Path: utzoo!mnetor!uunet!husc6!bbn!gatech!hubcap!ut-sally!kumar
From: ut-sally!kumar@uunet.UU.NET (Vipin Kumar)
Newsgroups: comp.parallel
Subject: Re: Breakthrough at Sandia?  + Iso-efficiency function
Message-ID: <1373@hubcap.UUCP>
Date: 12 Apr 88 12:33:07 GMT
Sender: fpst@hubcap.UUCP
Lines: 64
Summary: Iso-efficiency functions & Parallel Efficient Algorithms
Approved: parallel@hubcap.clemson.edu

In article <1317@hubcap.UUCP>, kruskal@mimsy.UUCP (Clyde P. Kruskal) writes:
> 
> 
> We define an algorithm to be in the class PE (parallel efficient)
> if the parallel time for a problem of size N on P processors is
> 		T(P,N) = O(t(N)/P + P^k) ,
> where t(N) is the time of the ("best") sequential algorithm.
> I.e., PE captures the problems with parallel algorithms
> that achieve optimal speedup over the optimal sequential time
> for all problems whose execution times are relatively (polynomially)
> large with respect to the number of processors.  Notice that
> it is sequential time t(N) we compare to rather problem size N; this
> is relevant for problems that have super polynomial executions times.
> (Actually, for other reasons, we define PE somewhat differently
> but this definition is equivalent.)  We argue that this is the concept
> of parallel performance that users of parallel machine desire.
> 
> We prove that the class PE is invariant under the shared
> memory models (PRAMs), independent of whether the machines
> are synchronous or asynchronous, SIMD or MIMD, or have small
> or large latency for the processors to communicate.
> We also show that PE is invariant under the completely
> connected memory module machines for probabilistic algorithms.
> 

According to the above definition of PE, any parallel algorithm
with polynomial iso-efficiency function is a parallel efficient algorithm.
This definition of PE appears to be too weak.  The ideal parallel
formulation should have a linear iso-efficiency function (O(P), where
P is the number of processors).

In references [1] and [2], we have  3 different parallel formulations 
of depth-first search on the ring architecture with iso-efficiency
functions of O(k^P), O(P^3 log P), O(P^2 log P), respectively.
Clearly the first formulation is not in PE (its iso-efficiency
function is exponential). The second and third formulations are
in PE, but the third formulation is far superior to the
second, as it has a better iso-efficiency function. (See [1] and [2]).

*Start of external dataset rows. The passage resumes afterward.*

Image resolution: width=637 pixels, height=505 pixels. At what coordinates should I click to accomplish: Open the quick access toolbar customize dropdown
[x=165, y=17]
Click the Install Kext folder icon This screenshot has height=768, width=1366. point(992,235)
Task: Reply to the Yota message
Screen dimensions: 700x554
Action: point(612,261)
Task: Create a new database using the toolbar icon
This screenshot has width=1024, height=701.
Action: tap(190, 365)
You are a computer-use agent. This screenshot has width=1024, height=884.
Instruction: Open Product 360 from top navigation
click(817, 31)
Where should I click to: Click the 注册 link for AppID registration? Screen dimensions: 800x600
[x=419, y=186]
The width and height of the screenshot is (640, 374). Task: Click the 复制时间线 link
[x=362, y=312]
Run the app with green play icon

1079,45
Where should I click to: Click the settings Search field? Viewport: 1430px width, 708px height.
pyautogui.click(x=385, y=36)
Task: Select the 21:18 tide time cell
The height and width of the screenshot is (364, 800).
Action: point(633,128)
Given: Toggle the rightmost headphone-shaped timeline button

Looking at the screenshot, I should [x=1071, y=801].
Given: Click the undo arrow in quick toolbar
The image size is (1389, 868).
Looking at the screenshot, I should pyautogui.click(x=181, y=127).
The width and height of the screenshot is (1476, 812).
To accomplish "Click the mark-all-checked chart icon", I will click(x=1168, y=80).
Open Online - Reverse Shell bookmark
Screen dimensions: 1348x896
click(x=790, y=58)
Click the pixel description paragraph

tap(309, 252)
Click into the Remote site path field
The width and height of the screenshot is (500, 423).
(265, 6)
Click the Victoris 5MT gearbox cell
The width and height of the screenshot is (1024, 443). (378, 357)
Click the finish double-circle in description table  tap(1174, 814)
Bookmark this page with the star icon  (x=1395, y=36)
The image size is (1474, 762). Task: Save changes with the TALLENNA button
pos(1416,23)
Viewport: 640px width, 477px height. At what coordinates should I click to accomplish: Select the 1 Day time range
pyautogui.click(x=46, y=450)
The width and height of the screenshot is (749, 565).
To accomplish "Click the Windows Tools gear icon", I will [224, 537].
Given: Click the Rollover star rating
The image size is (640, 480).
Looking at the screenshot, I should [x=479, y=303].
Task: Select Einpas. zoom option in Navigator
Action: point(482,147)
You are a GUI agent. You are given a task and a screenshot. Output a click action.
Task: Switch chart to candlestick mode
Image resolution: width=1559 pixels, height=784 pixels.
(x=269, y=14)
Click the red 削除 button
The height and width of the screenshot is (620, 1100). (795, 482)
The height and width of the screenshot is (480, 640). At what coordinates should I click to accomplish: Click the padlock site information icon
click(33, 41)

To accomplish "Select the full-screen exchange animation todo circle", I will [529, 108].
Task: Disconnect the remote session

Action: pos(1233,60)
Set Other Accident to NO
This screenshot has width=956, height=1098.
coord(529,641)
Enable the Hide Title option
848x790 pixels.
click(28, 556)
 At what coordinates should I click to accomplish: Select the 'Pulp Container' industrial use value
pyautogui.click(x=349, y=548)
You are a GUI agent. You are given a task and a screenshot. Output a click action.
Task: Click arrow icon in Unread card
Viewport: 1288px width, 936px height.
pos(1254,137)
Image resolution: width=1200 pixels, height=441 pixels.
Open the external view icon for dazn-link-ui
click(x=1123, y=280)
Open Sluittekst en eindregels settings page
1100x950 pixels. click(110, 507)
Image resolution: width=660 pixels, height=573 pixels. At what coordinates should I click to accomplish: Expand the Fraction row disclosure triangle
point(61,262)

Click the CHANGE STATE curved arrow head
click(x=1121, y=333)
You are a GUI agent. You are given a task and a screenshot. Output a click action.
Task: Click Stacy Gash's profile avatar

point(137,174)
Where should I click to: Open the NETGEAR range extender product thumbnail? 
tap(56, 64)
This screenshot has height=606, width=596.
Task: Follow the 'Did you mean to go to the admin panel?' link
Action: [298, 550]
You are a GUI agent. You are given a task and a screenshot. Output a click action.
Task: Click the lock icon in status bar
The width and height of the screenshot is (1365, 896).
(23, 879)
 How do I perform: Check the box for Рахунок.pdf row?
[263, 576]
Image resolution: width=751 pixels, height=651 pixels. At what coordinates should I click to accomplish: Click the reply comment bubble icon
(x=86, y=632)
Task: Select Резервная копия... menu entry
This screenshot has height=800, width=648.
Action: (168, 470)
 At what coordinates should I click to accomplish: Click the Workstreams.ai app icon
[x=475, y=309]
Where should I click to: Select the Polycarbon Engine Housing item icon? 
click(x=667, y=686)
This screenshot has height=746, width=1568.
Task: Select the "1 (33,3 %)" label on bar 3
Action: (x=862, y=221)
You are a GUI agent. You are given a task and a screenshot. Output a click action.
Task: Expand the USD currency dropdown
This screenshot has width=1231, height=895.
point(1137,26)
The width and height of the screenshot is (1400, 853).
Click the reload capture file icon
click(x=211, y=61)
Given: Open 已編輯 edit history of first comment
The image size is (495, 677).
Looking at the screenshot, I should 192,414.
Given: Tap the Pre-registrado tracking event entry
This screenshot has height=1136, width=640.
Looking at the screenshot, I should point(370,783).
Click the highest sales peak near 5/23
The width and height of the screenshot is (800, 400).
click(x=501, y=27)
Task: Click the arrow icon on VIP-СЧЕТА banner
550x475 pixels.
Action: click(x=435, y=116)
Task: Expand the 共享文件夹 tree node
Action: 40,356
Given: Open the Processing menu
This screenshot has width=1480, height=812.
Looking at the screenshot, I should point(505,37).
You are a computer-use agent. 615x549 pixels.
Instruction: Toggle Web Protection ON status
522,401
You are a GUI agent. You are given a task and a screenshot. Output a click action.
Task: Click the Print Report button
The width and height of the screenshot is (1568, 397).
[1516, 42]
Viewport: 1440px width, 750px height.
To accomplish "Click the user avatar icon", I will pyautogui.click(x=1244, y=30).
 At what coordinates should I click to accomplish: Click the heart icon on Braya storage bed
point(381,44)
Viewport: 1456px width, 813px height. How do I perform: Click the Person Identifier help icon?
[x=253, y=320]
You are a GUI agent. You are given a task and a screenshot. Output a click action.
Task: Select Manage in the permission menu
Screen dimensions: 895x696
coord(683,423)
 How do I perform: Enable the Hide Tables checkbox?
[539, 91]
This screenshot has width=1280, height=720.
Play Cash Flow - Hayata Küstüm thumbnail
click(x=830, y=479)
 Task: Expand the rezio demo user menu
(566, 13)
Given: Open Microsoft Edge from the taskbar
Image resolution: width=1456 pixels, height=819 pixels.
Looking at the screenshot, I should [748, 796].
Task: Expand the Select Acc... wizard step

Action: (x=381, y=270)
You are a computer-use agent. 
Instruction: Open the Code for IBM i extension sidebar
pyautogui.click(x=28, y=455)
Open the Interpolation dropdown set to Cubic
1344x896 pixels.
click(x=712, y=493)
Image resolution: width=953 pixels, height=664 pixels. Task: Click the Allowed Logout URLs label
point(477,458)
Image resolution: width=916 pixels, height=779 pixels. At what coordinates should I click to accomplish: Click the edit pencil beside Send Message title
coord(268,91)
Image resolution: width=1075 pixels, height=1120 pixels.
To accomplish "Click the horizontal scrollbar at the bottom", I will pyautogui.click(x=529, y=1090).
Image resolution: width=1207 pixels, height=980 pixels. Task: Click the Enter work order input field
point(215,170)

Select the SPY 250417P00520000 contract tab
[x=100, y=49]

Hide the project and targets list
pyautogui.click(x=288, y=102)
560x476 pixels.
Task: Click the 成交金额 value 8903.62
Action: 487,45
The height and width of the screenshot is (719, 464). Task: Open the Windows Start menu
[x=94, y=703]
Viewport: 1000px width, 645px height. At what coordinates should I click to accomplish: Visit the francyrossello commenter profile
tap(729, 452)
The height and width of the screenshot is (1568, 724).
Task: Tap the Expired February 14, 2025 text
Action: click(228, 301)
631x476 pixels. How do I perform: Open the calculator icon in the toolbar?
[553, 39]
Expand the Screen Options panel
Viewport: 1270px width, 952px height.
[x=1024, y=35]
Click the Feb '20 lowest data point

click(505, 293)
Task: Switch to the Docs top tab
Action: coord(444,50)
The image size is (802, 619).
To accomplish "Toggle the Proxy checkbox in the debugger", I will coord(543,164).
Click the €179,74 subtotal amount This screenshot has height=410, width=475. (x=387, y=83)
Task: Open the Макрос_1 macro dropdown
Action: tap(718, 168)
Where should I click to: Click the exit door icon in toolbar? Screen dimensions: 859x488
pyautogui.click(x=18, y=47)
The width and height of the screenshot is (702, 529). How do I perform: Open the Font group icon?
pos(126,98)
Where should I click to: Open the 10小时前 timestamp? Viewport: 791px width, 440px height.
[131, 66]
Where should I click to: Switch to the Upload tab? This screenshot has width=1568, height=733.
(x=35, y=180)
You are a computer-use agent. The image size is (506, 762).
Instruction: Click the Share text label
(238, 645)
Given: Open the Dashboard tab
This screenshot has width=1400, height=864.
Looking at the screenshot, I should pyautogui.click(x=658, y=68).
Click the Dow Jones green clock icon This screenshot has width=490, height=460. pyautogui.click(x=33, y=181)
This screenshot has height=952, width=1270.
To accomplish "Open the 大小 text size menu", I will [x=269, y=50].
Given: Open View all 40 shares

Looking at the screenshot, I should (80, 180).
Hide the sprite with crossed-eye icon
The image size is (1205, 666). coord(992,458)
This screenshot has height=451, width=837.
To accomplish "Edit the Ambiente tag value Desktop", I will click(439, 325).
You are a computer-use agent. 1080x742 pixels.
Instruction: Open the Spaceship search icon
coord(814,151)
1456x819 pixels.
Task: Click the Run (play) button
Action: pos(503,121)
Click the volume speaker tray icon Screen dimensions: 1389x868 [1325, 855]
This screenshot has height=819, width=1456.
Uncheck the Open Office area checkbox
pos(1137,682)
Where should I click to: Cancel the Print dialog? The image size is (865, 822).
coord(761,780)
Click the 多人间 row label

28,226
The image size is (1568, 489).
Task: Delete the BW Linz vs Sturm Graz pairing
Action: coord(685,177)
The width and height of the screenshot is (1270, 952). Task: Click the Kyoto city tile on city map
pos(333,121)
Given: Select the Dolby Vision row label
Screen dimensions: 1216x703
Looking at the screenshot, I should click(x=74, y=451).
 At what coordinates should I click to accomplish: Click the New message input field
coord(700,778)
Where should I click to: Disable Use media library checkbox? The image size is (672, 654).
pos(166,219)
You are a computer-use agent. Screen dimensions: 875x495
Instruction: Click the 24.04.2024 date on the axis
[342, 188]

The choice of architecture is also very important.  For a shared
memory machine (with message combining), we have a parallel
depth-first search formulation whose iso-efficiency function
is O(P log P), which is close to linear (and is significantly
better than O(P^2 log P)).


I think that the users of parallel machines should look for
parallel formulations whose iso-efficiency functions are
linear (or almost linear).


Vipin
-----

References:

[1] Parallel Depth First Search on the Ring Architecture
by Vipin Kumar, V. Nageshwara Rao and K. Ramesh.
To appear in the proc. of 1988 Parallel Processing Conference.


[2] Parallel Depth-First on Multiprocessors, Part II: Analysis
by Vipin Kumar and V. Nageshwar Rao.
To appear in International Journal of Parallel programming.